My Polacy na pewno nie będziemy obojętni na zdarzenia na Ukrainie - powiedział w środę premier Donald Tusk, przedstawiając rano w Sejmie informację o sytuacji na Ukrainie.
"Wszyscy mamy świadomość nie tylko na tej sali, ale myślę, że w całej Polsce, wszyscy polscy obywatele mają świadomość, jak dramatyczna chwila w historii Ukrainy dzieje się na naszych oczach, jak dramatyczne i o poważnych konsekwencjach zdarzenia miały miejsce w ostatnich tygodniach, a szczególnie poruszające w ostatnich godzinach na Majdanie Niezawisłości w stolicy Ukrainy" - podkreślił szef rządu.
"My Polacy na pewno nie będziemy obojętni na te zdarzeniach i mówię tu zarówno o naszych emocjach (...), ale nie będziemy także obojętni, bo zdajemy sobie sprawę, że rozwój zdarzeń na Ukrainie będzie determinował także historię i przyszłość całego regionu w tym wpływać będzie bezpośrednio na przyszłość i bezpieczeństwo Polski i Polaków" - zaznaczył Tusk.

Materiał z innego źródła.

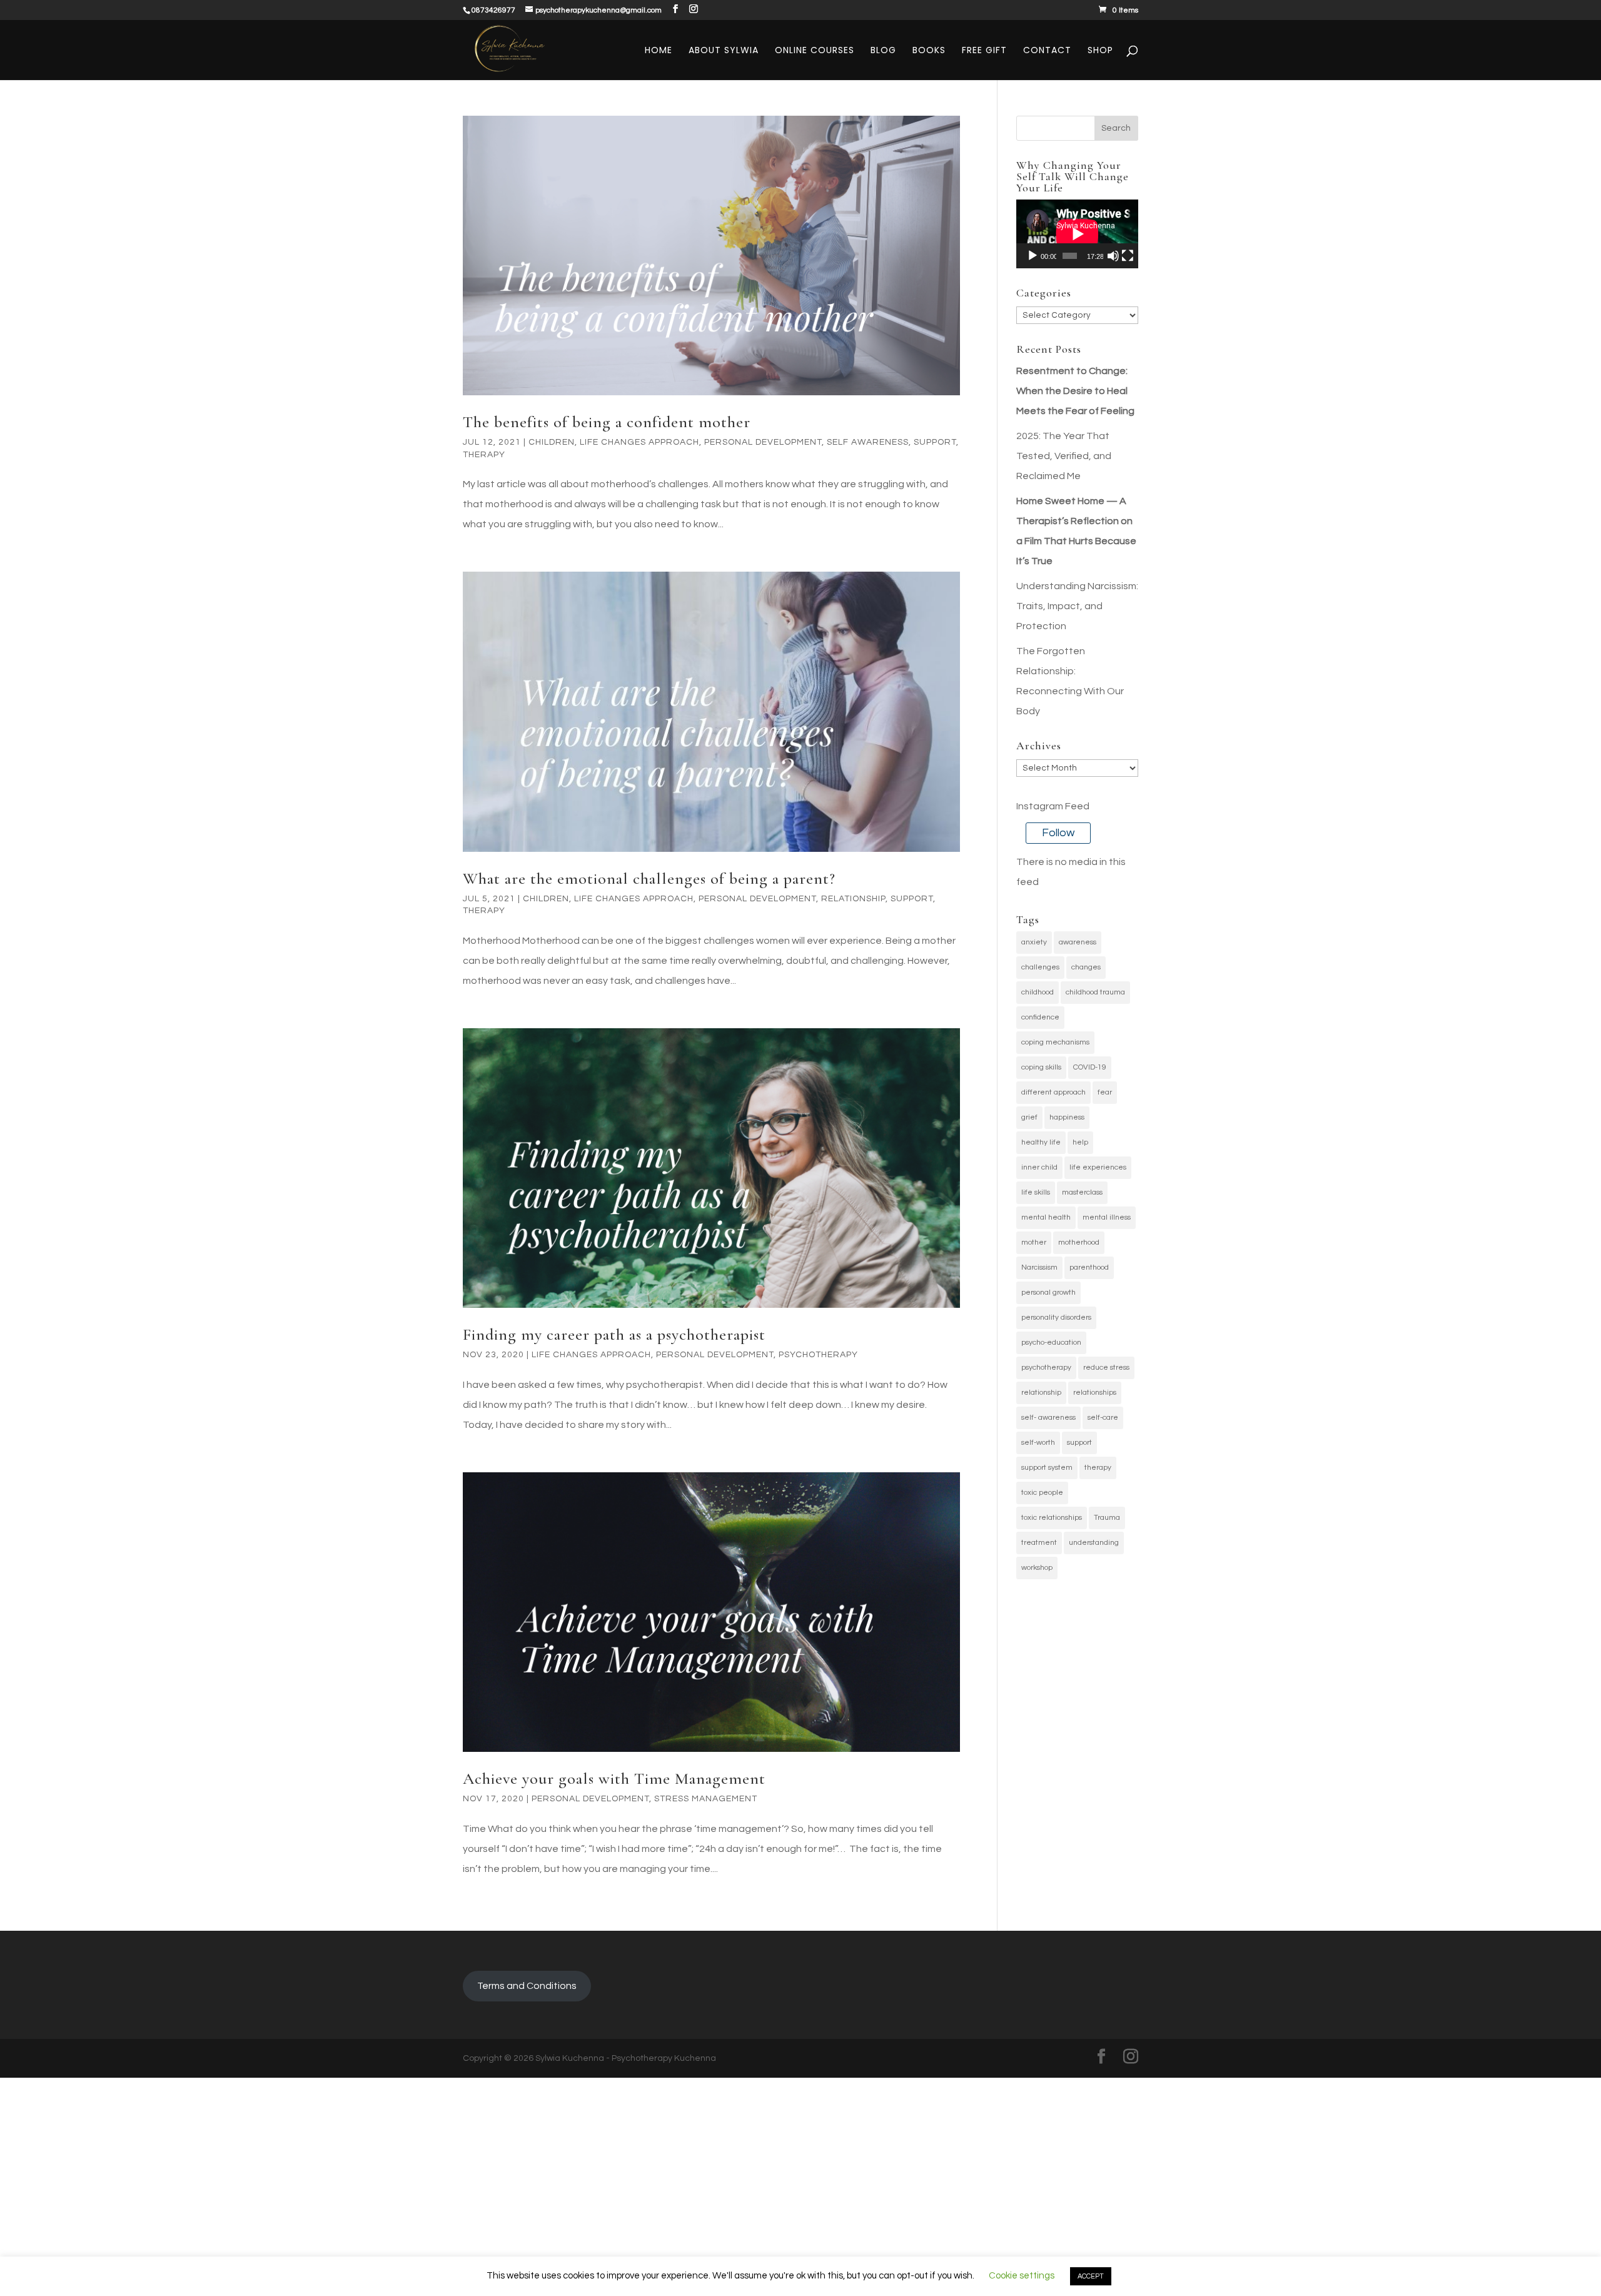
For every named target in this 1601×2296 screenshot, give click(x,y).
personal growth (1048, 1292)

"My Polacy na pewno nie będziemy obojętni na te zdarzeniach i mówię tu zarówno o naszych emocjach (...), ale nie będziemy także obojętni, bo zdajemy sobie sprawę, że rozwój zdarzeń na Ukrainie będzie determinował także historię i przyszłość całego regionu w tym wpływać będzie bezpośrednio na przyszłość i bezpieczeństwo Polski i Polaków" - zaznaczył Tusk.

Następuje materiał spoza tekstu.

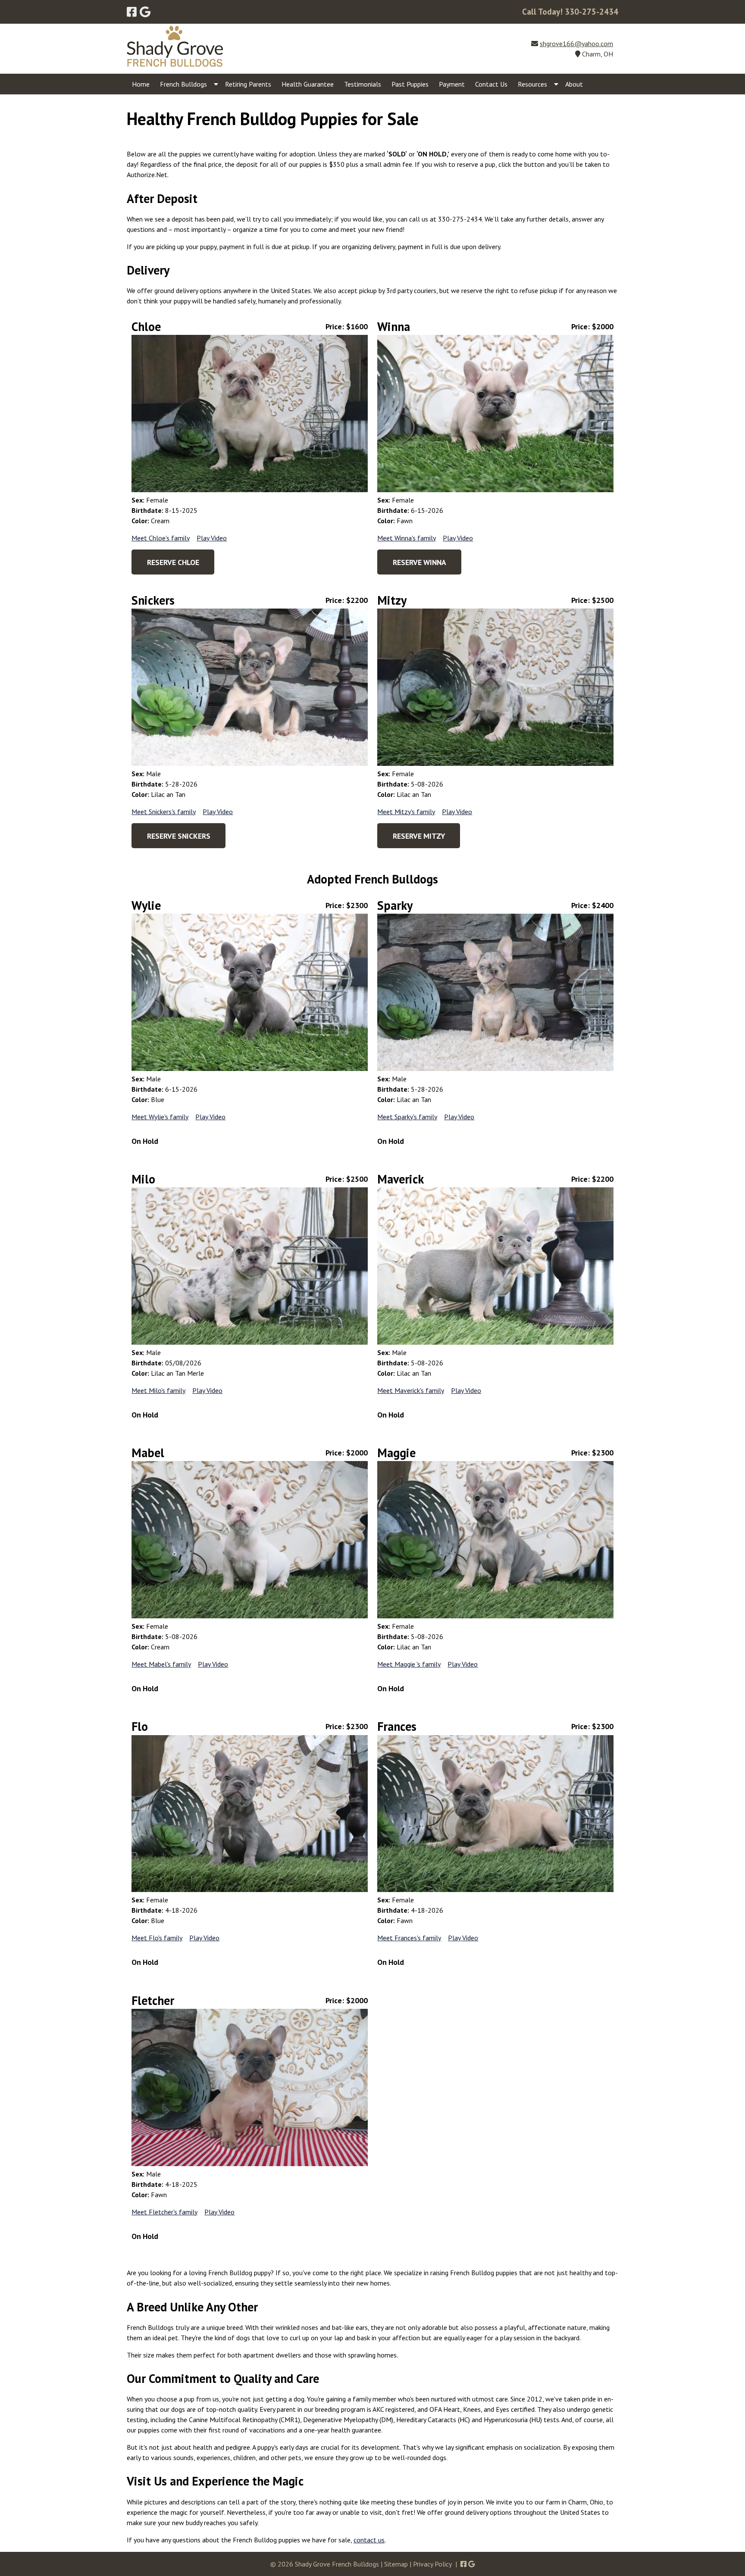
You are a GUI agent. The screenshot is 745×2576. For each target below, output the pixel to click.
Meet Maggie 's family (409, 1664)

Jego zdaniem wszelkie działania wobec Ukrainy musza uwzględniać dłuższą pomoc dla tego państwa. "Ostatniej nocy i ostatniego dnia nic się nie zaczęło, i nic się nie skończyło na Ukrainie" - podkreślił premier.
Dodał, że "formułując postulaty, oferując pomoc, próbując mobilizować Europę do działania, ale także do gestów, musimy zdać sobie sprawę, że ta historia dziać się będzie jeszcze długi czas, i że Ukraińcy, Polacy i cała Europa musza być przygotowani do działania solidarnego liczonego nie na godziny, dni czy tygodnie".
"Niezależnie od rozstrzygnięć wewnątrz Ukrainy, będzie ona potrzebowała aktywności, wsparcia i mądrości Unii Europejskiej na długie, długie lata" - mówił Donald Tusk.
"Dziś musimy jednak przygotować Polskę i Europę także na ewentualności dramatyczne. Chciałbym żeby Polska była tym państwem, które umie kształtować politykę na rzecz ratowania państwowości i niepodległości Ukrainy. To wymaga gotowości do współpracy w Europie Wszystkich ze wszystkimi" - podkreślił.
Według ukraińskiego ministerstwa zdrowia do środy rano w wyniku trwających od godzin porannych we wtorek zamieszek antyrządowych w Kijowie śmierć poniosło 25 osób. W związku z tym prezydent Ukrainy Wiktor Janukowycz ogłosił czwartek dniem żałoby narodowej.